László Zsolt BORDOS
Lightforms of László Zsolt Bordos are objects that study the behavior of primary geometric shapes and the ways they are affected by the lumino-kinetic environment. The moving light source creates a continuous variable of the visual experience. With the movement of light and shadow, the geometric shapes are always brought into new light situations.
The light source moves clockwise and revolves in exactly 1 minute. The triad of the three shapes not only evokes an association of the sundial, but reminds us of the motion of the planets. Mr Bordos’ work invites visitors to a meditative experience of three-dimensional Space and Time.
The simulation is captured by 4 cameras in the virtual space of the program, which then appears in a Plexiglas pyramid, more precisely in a frustum placed in the exhibition area. The frustum „cuts” the material from another dimension and imports it into our reality in the form of a walk-around hologram.
The generative animation is controlled by the installation’s audio content, but gestures or hand movements of the observer may also interact with it, modifying the accompanying soundwaves. These gestures become the stimuli that partially break and alter the repetitive reality of the object, causing random, unpredictable events in its cyclical permanence.
Perception of Imagination
The main task of human perception is to understand sensory information and generate awareness of reality. Physical or chemical stimulation of the senses generates a totality of signals transmitted through the nervous system. However, the perception of the imagination is entirely independent of physical space. It forces our mind to recognize the pattern of the process through our real experiences and memory images. Due to its inertia, our eyes perceive still images arriving in rapid succession as a process of movement. Under the influence of environmental light factors, the reliability of our perception of reality soon becomes questionable.
The object, consisting of pieces of mirrors, is illuminated by three coloured light sources. The light reflections create a special auratic field around the piece, a wreath of colorful light beams that come to life whenever passers-by and their shadows move past the object. The spots, where the three colors overlap become a united white light.
Patterns of Harmony
When we zoom in or out of nature, we find recurrent, familiar shapes such as spheres, triangles, pentagons, and all combinations of them. We use these shapes as conceptual tools to define reality, and can therefore consider them as building blocks of the universe. Does the way we perceive spaces and objects actually derive from the universe itself, or is it only an illusion produced by the human sensory system?

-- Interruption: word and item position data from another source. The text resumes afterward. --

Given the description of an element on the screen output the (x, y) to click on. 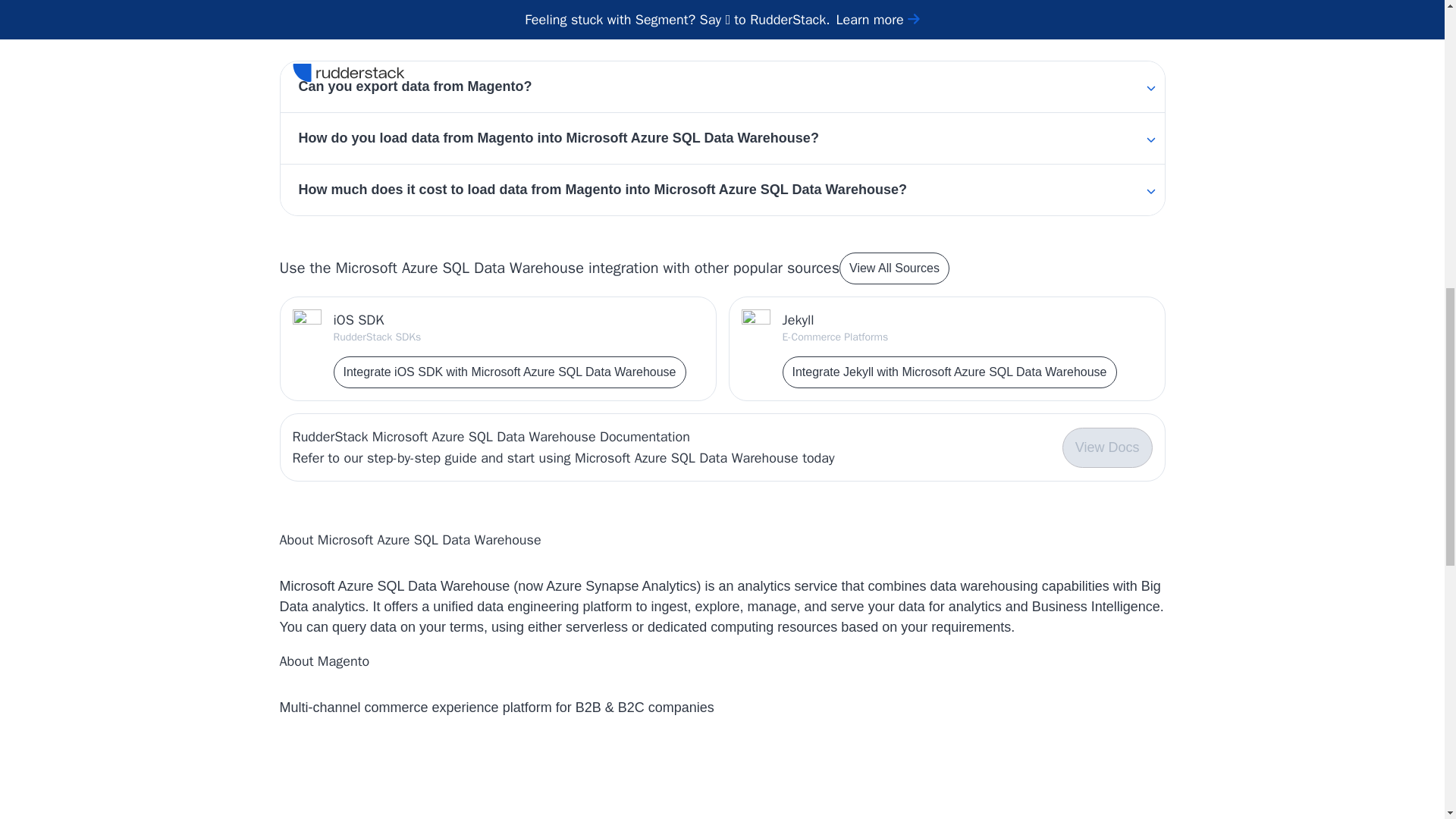
Integrate Jekyll with Microsoft Azure SQL Data Warehouse (949, 372)
View All Sources (894, 268)
Integrate iOS SDK with Microsoft Azure SQL Data Warehouse (509, 372)
View Docs (1107, 447)
Jekyll (949, 319)
iOS SDK (509, 319)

Patterns of Harmony seeks the answer to this question by taking a path along the elemental beauty of our nature, all the way to a place far beyond the perceptivity of the human mind: a mesmerizing experience as a fractal of illusions, light and reflections, showing you intriguing morphing shapes that are (not?) really there.
Transfuse 03 Liquid
The glass-concrete sculpture entitled the Transfuse 03 Liquid is a section of the vessel beams of an imagined plant. With its central composition, it is shaped on the basis of the triangular grid structure. The juices and nutrients flowing in the plant fibers, and the carbon dioxyde bubbles, as discontinuities in the vessel beams, form the basis of the sculpture. When illuminated, the empty space enclosed between the layers of glass becomes visible and pulsates to the rhythm.
The light art installation “Omnispace” projects onto the wall with a hemispherical mirror. The title of the installation also refers to this single yet multidirectional light source. The artwork invites the viewer to lose themselves in a mesmerizing world of constantly changing light patterns as the distorted image is projected onto the wall of the exhibition space.
The video introduces the theme of the elemental instinctual world and explores our feelings, fears, desires and basic life processes that invisibly influence and distort our perception.
Fin Sin Fin
Malte Kebbel, founder of Studio Kebbel, is a German artist who creates large-scale light and sculpture installations for public spaces. Kebbel’s current work focuses on questioning our evolving relationship between urban space, light, nature and energy.
He uses lighting technologies, synthetic materials, parametric design and 3D technology to create monumental structures with geometric shapes and patterns reminiscent of nature. His installations are like temporary temples, shrines or places of contemplation that create grounding experiences of light and interventions in public spaces to give new meanings to urban space and create new connections.
FIN SIN FIN
Fin Sin Fin means “end without an end” in Spanish.
This installation is an illuminated 3D puzzle sculpture, composed of 40 uniform, oval aluminum composite panels assembled together with a plug-in system.
During the day, the installation’s light source is being powered by the Sunlight’s UV radiation, which makes the panels printed with phosphorescent and fluorescent colour, glow in the dark. During the night, the panels are also lit with artificial UV light, which brings an overall purple hue. The illuminated, rising structure evokes a sense of wonder. Visitors can write and paint on the installation with light using special laser pens.
Fin Sin Fin is a sustainable and adaptable installation. Due to the mechanism of each piece interchangeably fitting into each other, it could rise infinitely – hence its name – or even grow in a multitude of other directions. The possibilities of assembly are pretty much infinite, as long as the structure remains at a 90 degree angle.